The government wants higher-earning council tenants to pay more rent because it’s concerned that hard-working people are “subsidising the lifestyles of those on higher than average incomes”. But have they looked carefully at whose housing is taxpayer-subsidised? And is the answer what they say it is? The UK Housing Review 2016, published this week (see link to report below this blog), can help us unravel what turns out to be a complicated question.
First, taxpayer subsidies are far from confined to tenants in social housing. Was tax relief on mortgages called a taxpayer subsidy when it cost some £8bn annually in the 1990s? It was certainly seen that way when it was finally scrapped in April 2000. So it’s at least arguable that capital gains tax relief, and the lack of any tax on the on-going value of a property (other than council tax) are also tax-payer subsidies. And they now add up to over £10bn and £13bn respectively of tax unpaid by private house owners. Even readers who reject the notion that tax relief is a subsidy would have to accept that lower income owners do get direct subsidy – through help with mortgage costs when they lose their job, and through shared ownership and other schemes. These currently add up to a modest £800m per year.
Private landlords and tenants also get taxpayer subsidies. The government spends £9bn on private sector housing benefit, which can be seen either as part of income support to tenants or a subsidy to landlords. Either way, the money comes from the taxpayer and ends up in landlords’ pockets. While it’s true that the cost of housing benefit for council and housing association tenants is higher in total (at £15bn), the average cost per tenant is far higher for private tenants (£108 per week) than council (£82) or housing association (£92) tenants, simply because rents in the private sector are higher too.

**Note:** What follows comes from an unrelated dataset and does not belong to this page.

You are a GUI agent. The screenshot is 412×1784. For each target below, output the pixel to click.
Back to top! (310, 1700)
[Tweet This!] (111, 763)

Subsidies for private housing don’t end there. Many people assume ‘subsidy’ means government money that helps towards the cost of building houses, not just the cost of living in them. This is true, and the current government has just made a dramatic switch in the way it directs its capital subsidies. Grants to housing associations to build affordable rented homes are planned to fall from nearly £1bn this year to only £130m by 2018.
Altogether, the UK Housing Review shows that while government support for affordable rented housing now totals £18bn, it is dwarfed by support for the private market – mainly for homeownership – which now totals £42bn. By 2020, practically all the government’s capital investment in housing will be aimed at helping homeowners. To take just one example of the different subsidies, some 250,000 people have signed up for a Help to Buy ISA, which will give them up to £3,000 towards a deposit, and is expected to cost tax payers at least £2.2bn.
Where does this leave the tenants earning more than £30,000 per year who the government says have ‘subsidised lifestyles’, to be targeted through its Pay to Stay scheme for tenants in social housing? Oddly enough, working council tenants who receive no housing benefit have a plausible claim to be the least subsidised of all types of householder. Such tenants are paying the full cost of the housing they use together with any debt which councils hold. How do we know this? Because the coalition government in April 2012 forced councils to make their council housing ‘self-financing’, which means that all costs have to be covered by rents. Not only this, but the Treasury also obliged councils to take on several billions of extra debt as part of the deal. In effect then, each tenant pays extra rent that funds this benefit to the Treasury.
Housing association tenants are not in the same position because many live in houses that have been grant-aided. But these grants have been cut by more than half their value per unit under the present government, and are due to fall further still. Currently, one fifth of all new affordable rented homes are built with no grant at all, which means effectively that other tenants pay higher rents to fund the costs of their neighbours’ new homes.
So how does the government calculate that social tenants each receive £3,500 subsidy from taxpayers every year? The truth is that this is not money paid by the taxpayer at all; it is the difference between the rents actually paid and those that would be charged if the homes were to be let by a private landlord. While this is properly classed as an ‘economic subsidy’, it doesn’t add to people’s tax bills and is a largely meaningless figure given that councils and housing associations are non-profit organisations. In any case, as we have seen, people on much higher incomes than £30,000 are still able to get tax-payer subsidies, as long as they want to be homeowners. For example a shared ownership applicant can get subsidy if they earn £80,000 per year, the buyer of a Starter Home can get a discount worth up to £45,000 if they earn up to £100,000 per year, and social tenants on any income can get subsidies of up to £104,000 as a Right to Buy discount.
So who gets taxpayer-subsidised housing? Whether or not you accept all my arguments, dear reader, you must agree that the answer is not quite as simple as the government would lead you to believe. Let’s leave the issue by posing a question. In his July Budget, the Chancellor said that taxpayers subsidise social housing to the tune of £13bn per year. Yet he also announced a cut in social housing rents, which the IFS said would save the Treasury £1.7bn annually. But shouldn’t making the gap between social rents and market rents bigger than it is have made the subsidy bigger still?